There was a respectable crowd to greet the first No. 44, which arrived on a Saturday from Chicago.
My photographs from that day show people clustered around the vestibules of the Horizon coaches and I’m not sure if they were allowed onboard to tour the train or if some of them were boarding as ticketed passengers.
I struck up a brief conversation with Amtrak conductor George Sanders, noting we shared a last name in common but were otherwise unrelated.
He posed for a photograph and I got his address and later sent him a copy.
The train rolled into the station with two P42DC locomotives, two material handling cars, a Superliner Sightseer lounge, a Superliner transition sleeper, two Horizon fleet coaches, an Amfleet coach, an Amfleet café car and a string of RoadRailers on the rear.
The RoadRailers were a sign of why Amtrak had extended the Pennsylvanian to Chicago.
The Three Rivers, which had replaced the Broadway Limited in 1995 between New York and Pittsburgh and been extended to Chicago in November 1996, had reached its limit of 30 cars, most of which carried mail and express.
To expand its burgeoning head-end business, Amtrak needed another train to Chicago. That would be the Pennsylvanian.
Amtrak had wanted to extend the Pennsylvanian westward before Christmas 1997 but lacked sufficient crews.
Although new operating personnel were hired in spring 1998, Conrail refused to allow the expansion during the summer track work season.
Because the postal service usually dispatched mail around dawn, No. 44 was scheduled to depart Chicago at 6 a.m. while No. 43 left Philadelphia at 6:30 a.m.
The Pennsylvanian reached Cleveland eastbound in early afternoon and westbound in late afternoon.
It was scheduled to arrive in Chicago at 11:59 p.m. and in Philadelphia at 12:25 a.m. That meant no convenient same-day connections in Chicago and few in Philly.
But passenger traffic was less the objective of the Pennsylvanian extension than head-end revenue.
Then Amtrak president George Warrington said at the time that this would put Amtrak on a glide path to profitability.
Those who understood the realities of passenger train scheduling would have understood that this made the Pennsylvanian’s future in Cleveland rather tenuous.
Nonetheless, there was optimism in the air as Nos. 43 and 44 began serving Cleveland, Elyria and Alliance.
I don’t remember anything the speaker said during the welcome ceremony or even who he was. I was there primarily to make photographs of Amtrak in Cleveland in daylight.

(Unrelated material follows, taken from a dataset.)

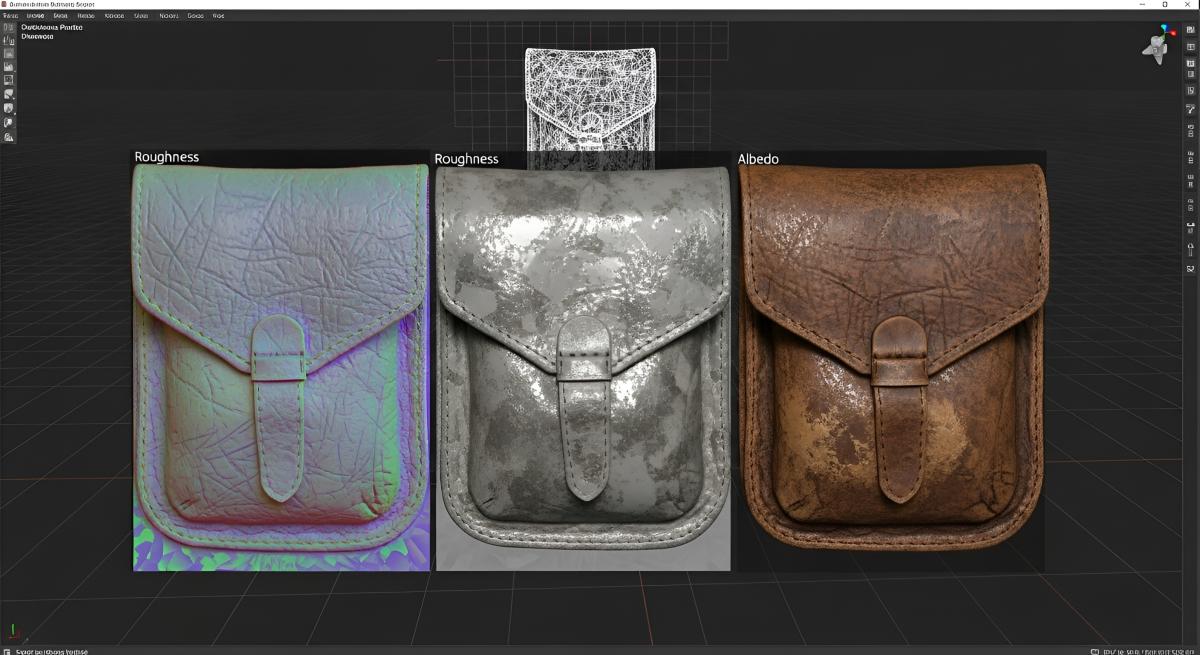Viewport: 1200px width, 655px height.
Task: Open the last menu in the menu bar
Action: (218, 16)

Except during holiday travel periods, ridership of the Pennsylvanian would prove to be light. On many days it had only about a dozen passengers aboard in Ohio and Indiana.
Ridership was stunted by chronic delays that occurred in 1999 following the breakup of Conrail by Norfolk Southern and CSX.
The typical consist for the Pennsylvanian was three coaches and a food service car.
A schedule change on April 29, 2002, moved the Chicago departure back six hours to 11:55 p.m., which made No. 44 the “clean up” train to accommodate those who had missed connections in Chicago from inbound western long distance trains to the eastern long-distance trains.
At the same time, the westbound Pennsylvanian began departing Philadelphia two hours later in order to provide additional connections.
No. 43 now was scheduled to reach Chicago Union Station at 1:44 a.m.
A change of administrations at Amtrak led to the carrier announcing in fall 2002 that it would cease carrying mail and express. As a result the Pennsylvanian would revert to New York-Pittsburgh operation.
On Feb. 8, 2003, I went down to the Cleveland Amtrak station with my camera to make photographs of the Pennsylvanian, the first time I’d done that since the November 1998 inaugural train had arrived.
This time, though, I boarded as a paying passenger, getting off in Pittsburgh and returning on the last westbound No. 43 to run west of Pittsburgh.
There were no crowds, cake or speakers to greet the Pennsylvanian in the Cleveland station on this day.
And that sense of optimism that had hung in the air more than four years earlier had long since dissipated.
Rail passenger advocates in Ohio are still trying to get back that sense of optimism.